An insight into the mechanical behavior of adhesively bonded plain-woven-composite joints using multiscale modeling

Abstract

The mechanical behavior of adhesively bonded plain-woven-composite (PWC) joints has been investigated using a multiscale modeling approach. Microscale and mesoscale representative volume elements (RVEs) have been constructed using the hierarchical architectures of PWCs. Based on the local homogenization of the mesoscale RVE model, an equivalent cross-ply laminate (ECPL) cell is developed to represent the woven architecture. It enables not only to accurately compute the effective properties of PWCs, but also to efficiently retain the local behavior within each ply. The macroscale models of single-lap joints (SLJs) and double-lap joints (DLJs) fabricated with PWCs, are constructed by topologically arraying the ECPL cells. Combined with continuum damage mechanics (CDM) and cohesive zone model, the mechanical behaviors are predicted for the SLJs and DLJs subjected to tensile loads. Moreover, experimental tensile tests have been performed on the corresponding SLJ structures, which confirm the reliability of the proposed multiscale models.

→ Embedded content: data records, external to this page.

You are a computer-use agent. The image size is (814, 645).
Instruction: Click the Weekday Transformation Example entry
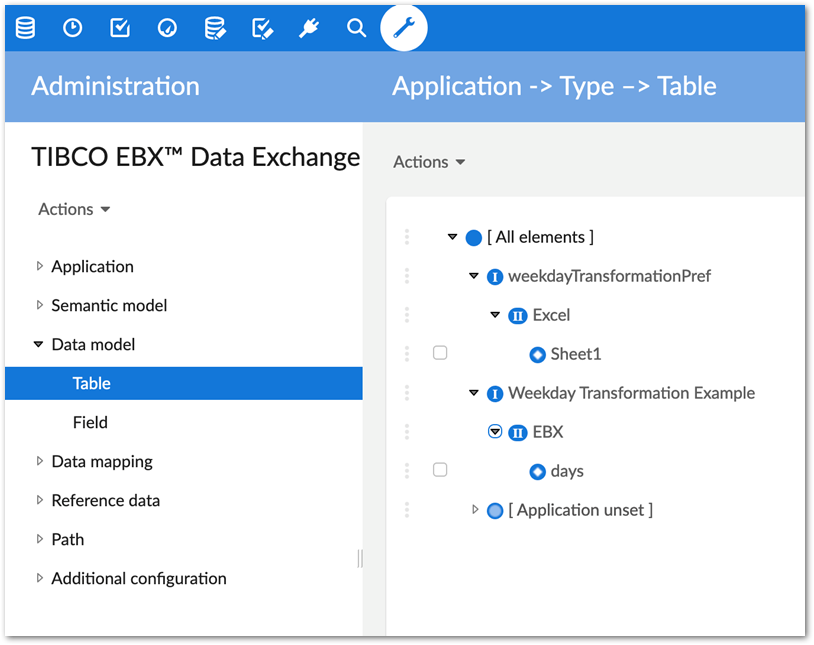click(631, 393)
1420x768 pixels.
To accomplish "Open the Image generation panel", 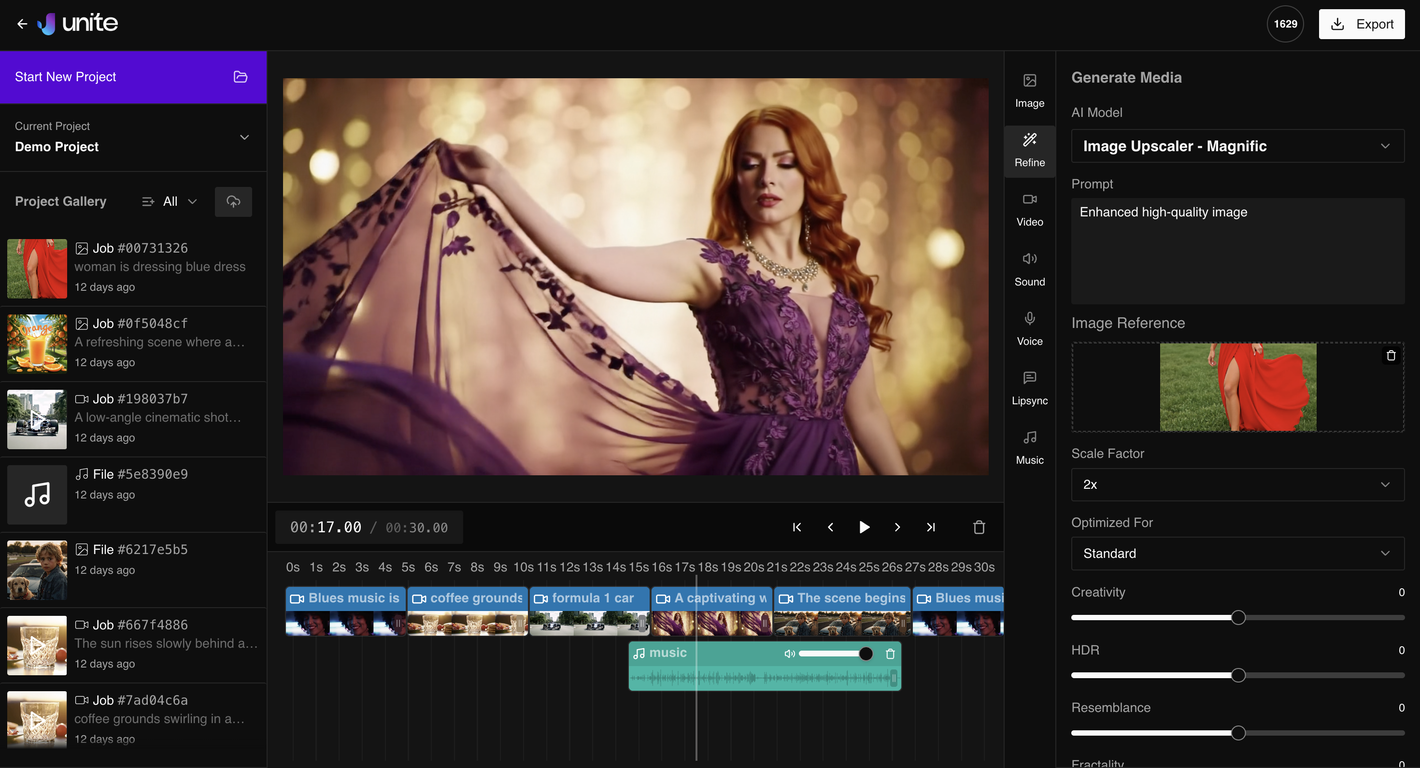I will click(x=1029, y=89).
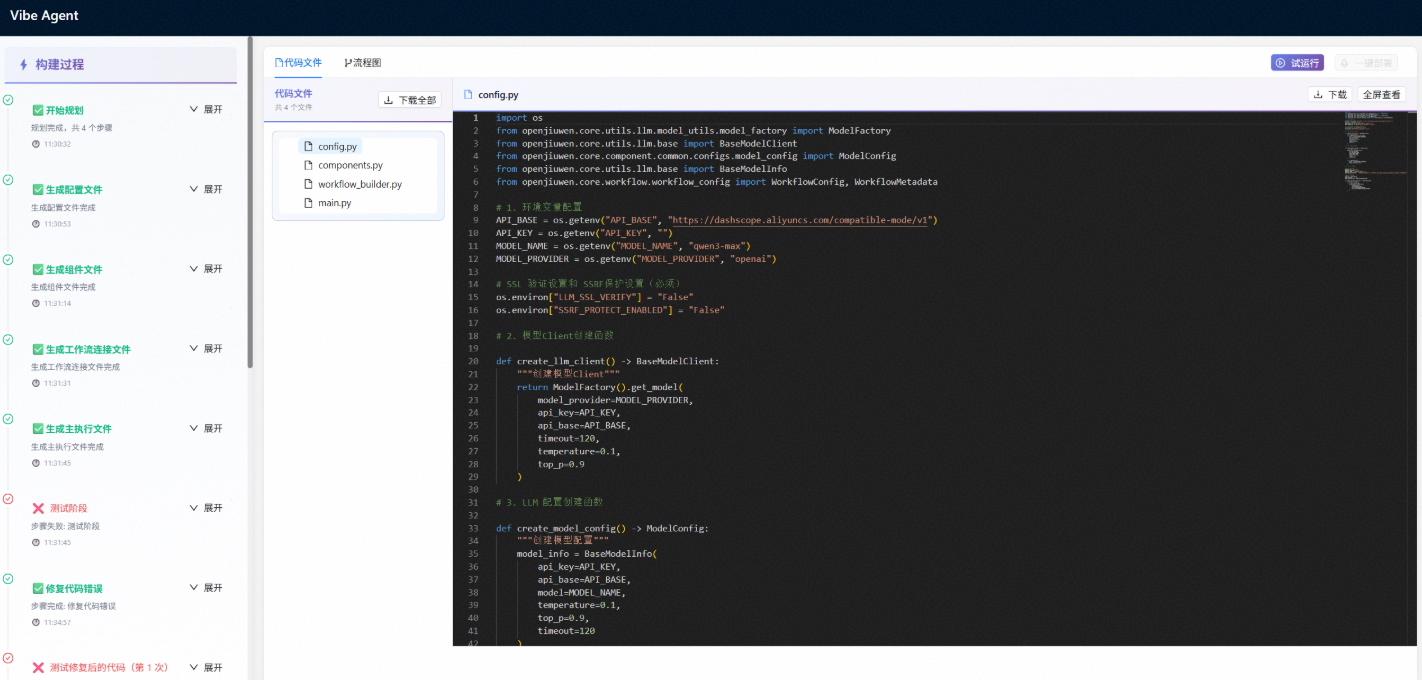This screenshot has height=680, width=1422.
Task: Click the green status circle for 开始规划
Action: coord(8,100)
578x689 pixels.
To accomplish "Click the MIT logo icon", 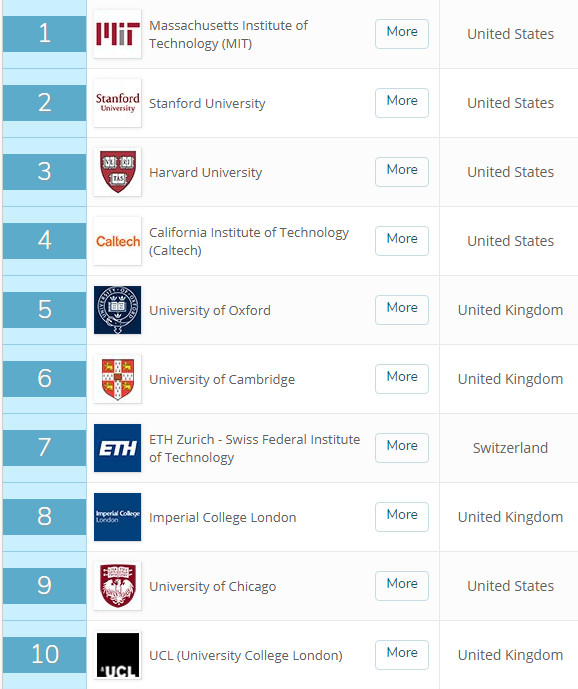I will tap(117, 34).
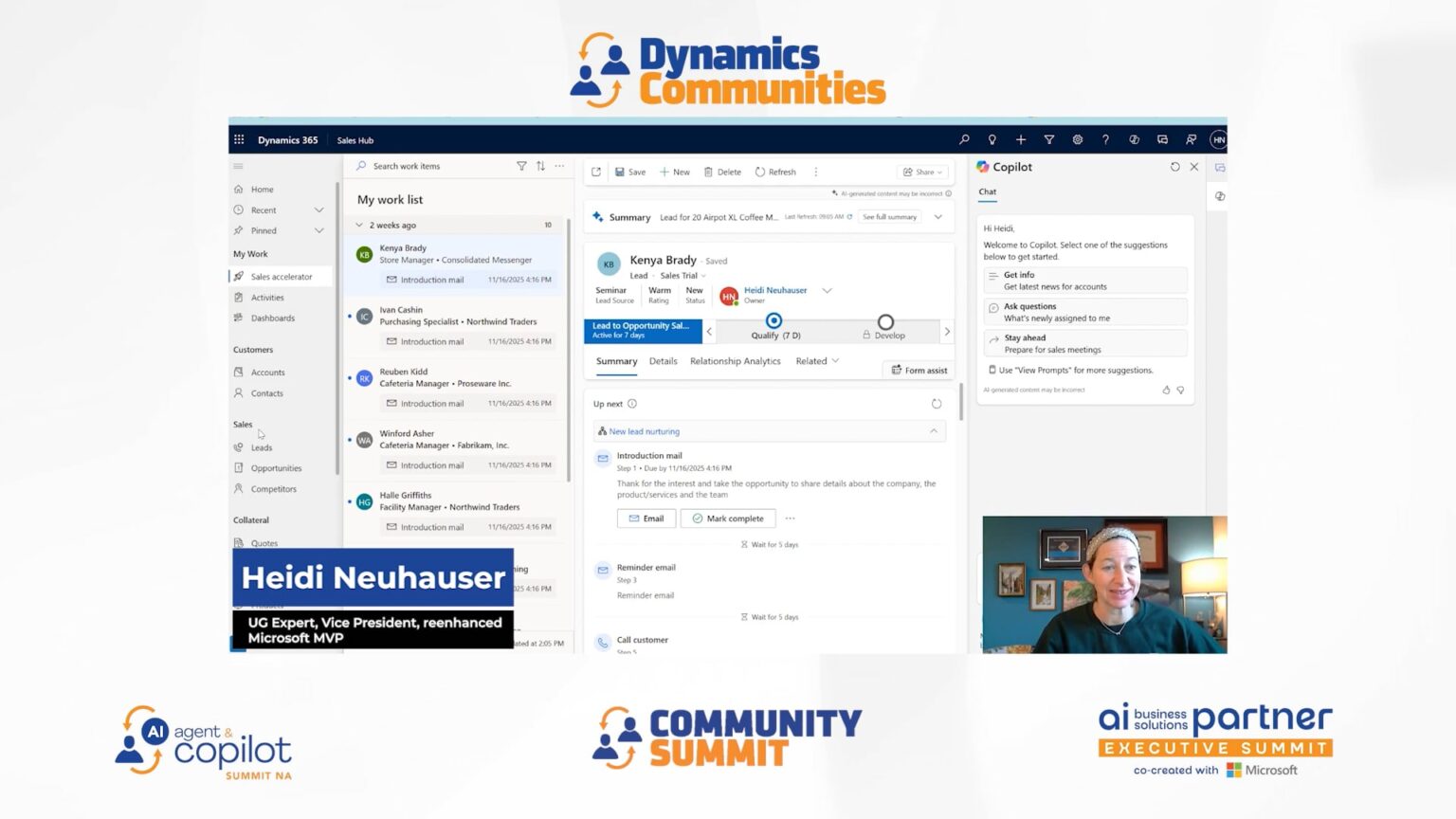Open the Related dropdown on the lead form

click(815, 361)
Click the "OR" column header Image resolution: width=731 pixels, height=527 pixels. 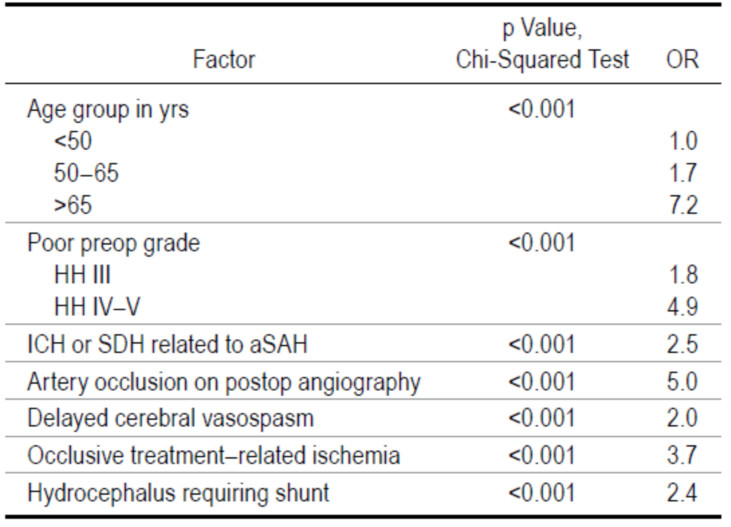point(682,60)
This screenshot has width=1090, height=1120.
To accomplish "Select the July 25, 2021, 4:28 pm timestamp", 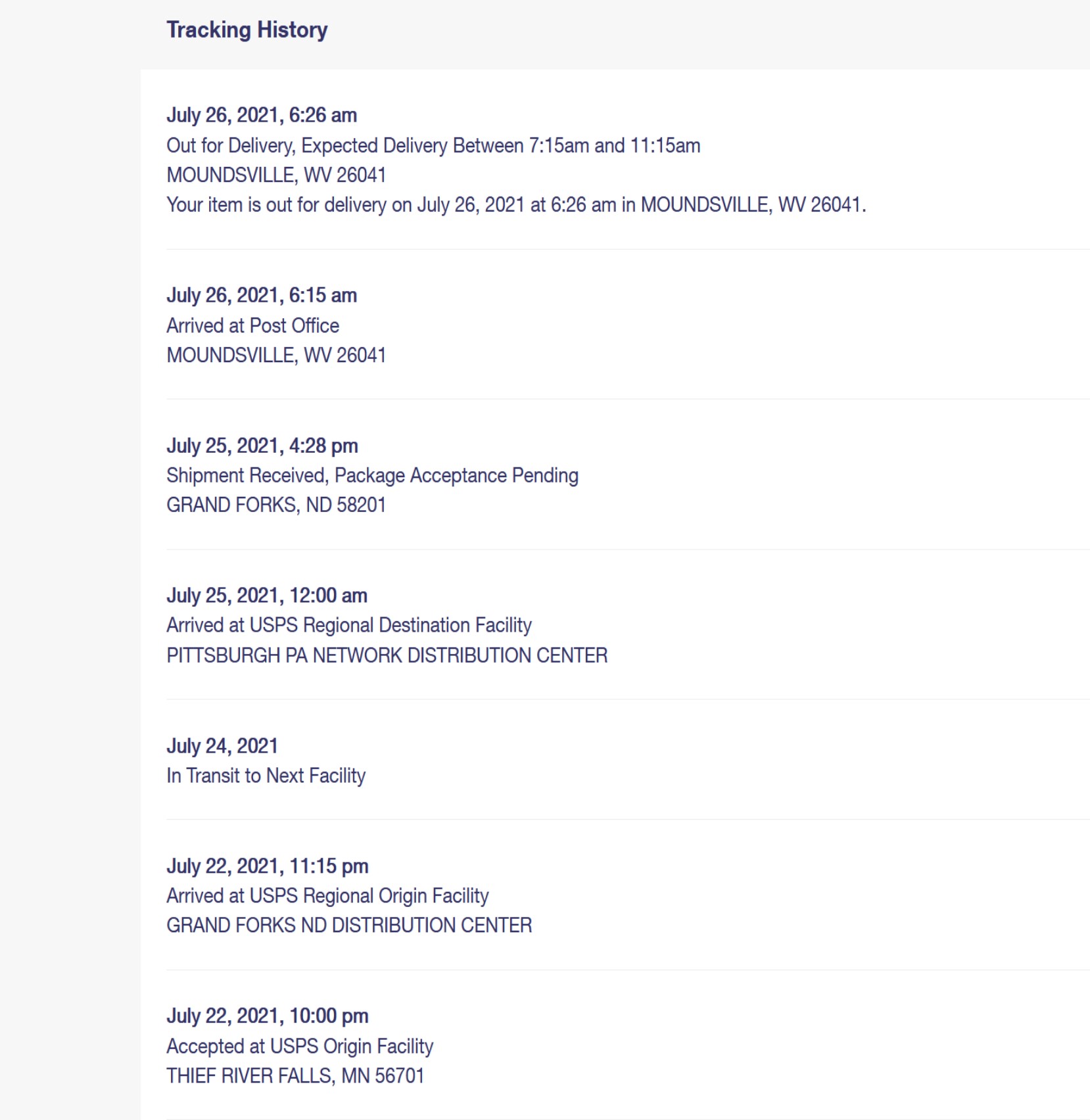I will pos(262,446).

A parametric study of the overlap length and width, as well as the bondline thickness has been numerically carried out to further analyze their effect on the joining performance. It reveals that, the dominant damage mechanisms mainly depend on the overlap length. When the overlap length is less than a critical value, the main damage mode is identified as the debonding of the bondlines. Otherwise, the delamination and matrix-tensile damages within the composite adherends are considered as the dominant damage modes.